Sheffield, England : 1985

72 hour non stop performance/installation at Mappin Art Gallery for The British Art Show.

21-24 March 1985


Dressed all in black, with stockings covering his head and face, MacLennan meticulously attended to a large square of flour covering the centre of the room. Around the space he had arranged various objects: scaffolding, a wheelbarrow, a basket containing his death mask; a Belfast sink on its side; a clothes wringer pressing dead fish and newsprint; a traffic cone and a broom. The walls of the space were split at eye level with a line of black tape. There were single shoes placed along the skirting on the wall, and drawings of shoes were pinned above them.

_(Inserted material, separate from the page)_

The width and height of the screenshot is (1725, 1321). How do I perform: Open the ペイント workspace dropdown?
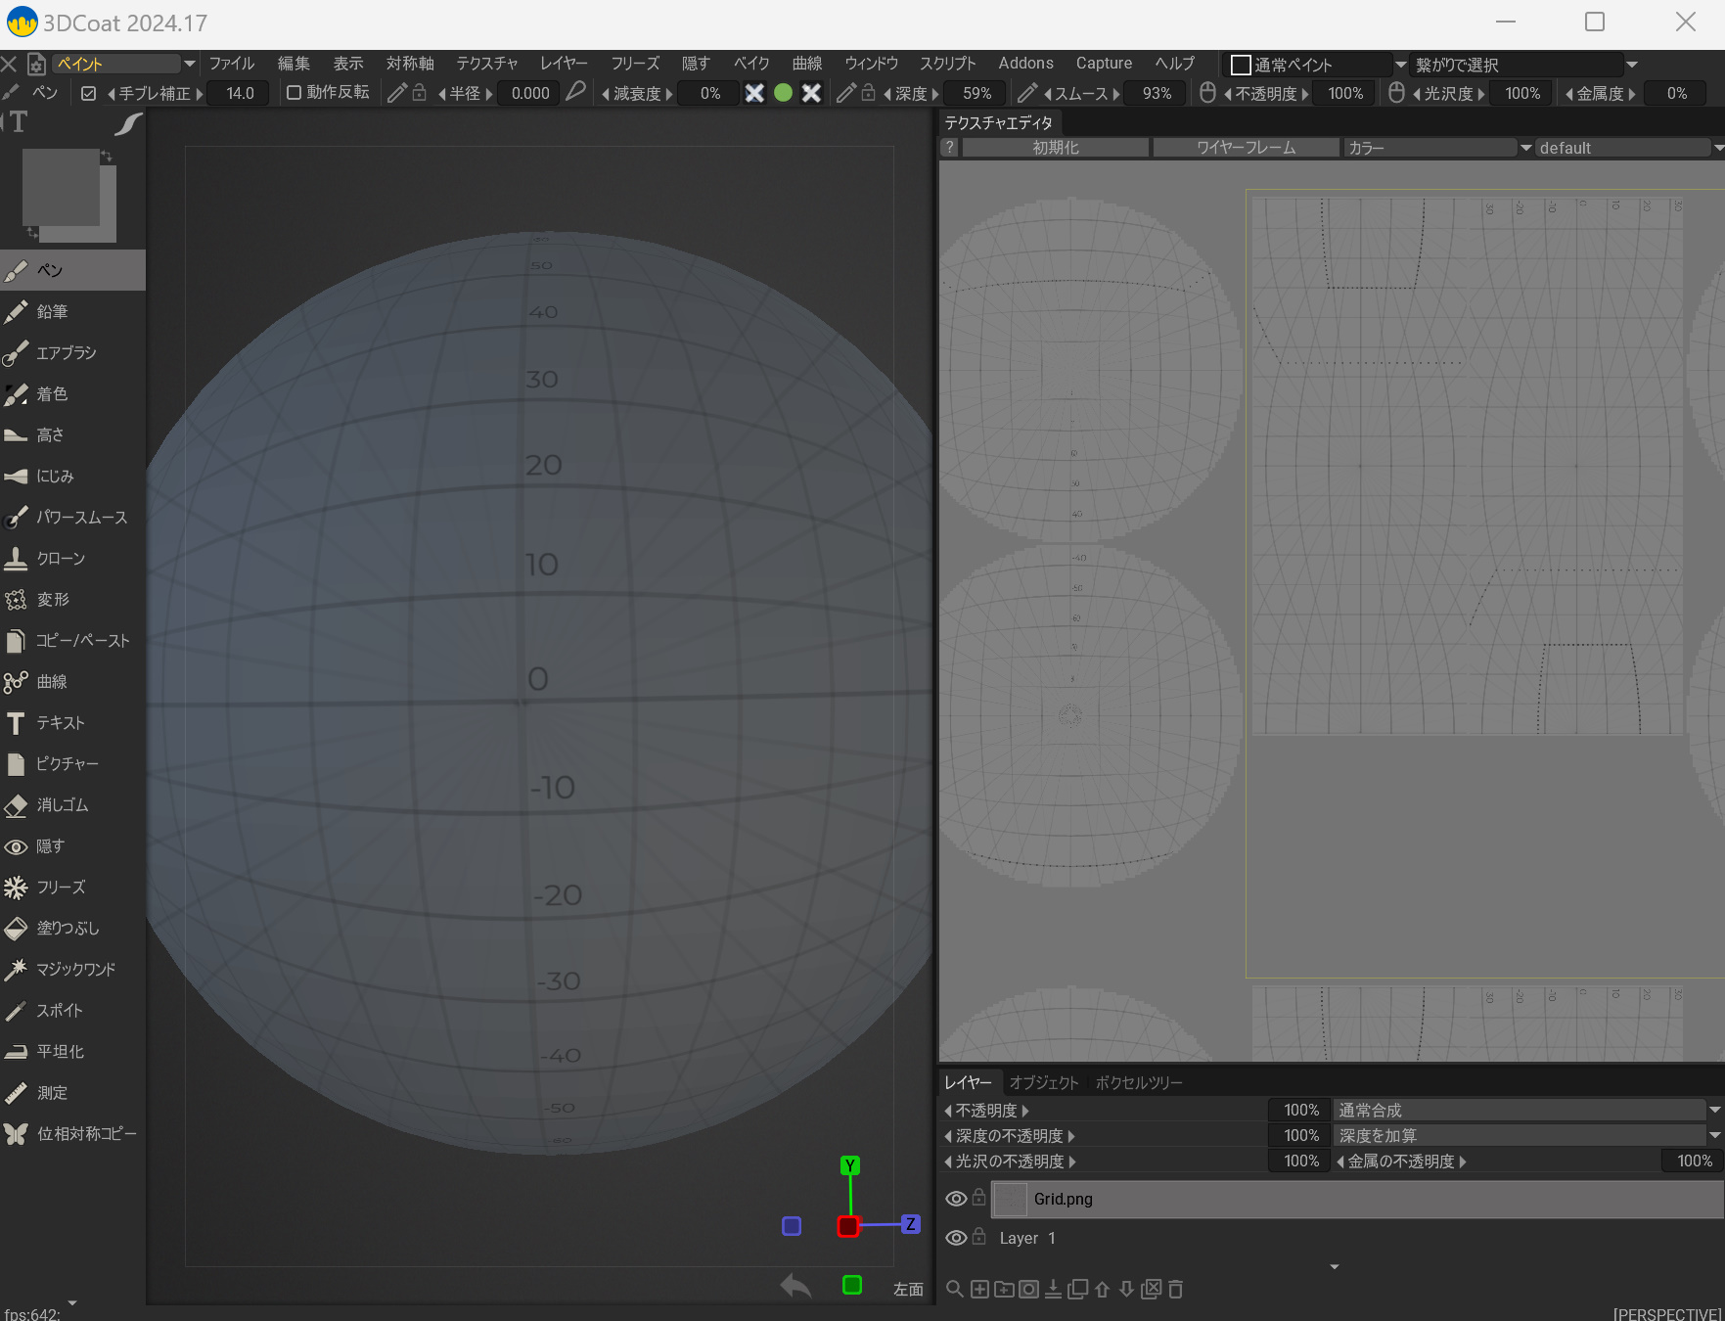(x=124, y=64)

‘…far from being complacent about its audience, Body Break (which was performed in a small upstairs room in the Mappin) lured people up from the galleries with its hypnotic tape-loop soundtrack of helicopters and wailing bagpipes, and once it had them up there, it either disgusted them – in some cases quite literally, the stink of rotting fish got so bad – or, at least as often, it intrigued them with its at first apparently peculiar assortment of objects […] finally it mesmerised them with Alastair MacLennan’s painfully slow, repeated, apparently ritualistic actions. Again and again he brushed around the square of flour, tidying up its edges; or slowly, as though measuring, he’d run his finger in from the edge of the flour continuing the squaring of the cork floor tiles into his own larger, more important square.’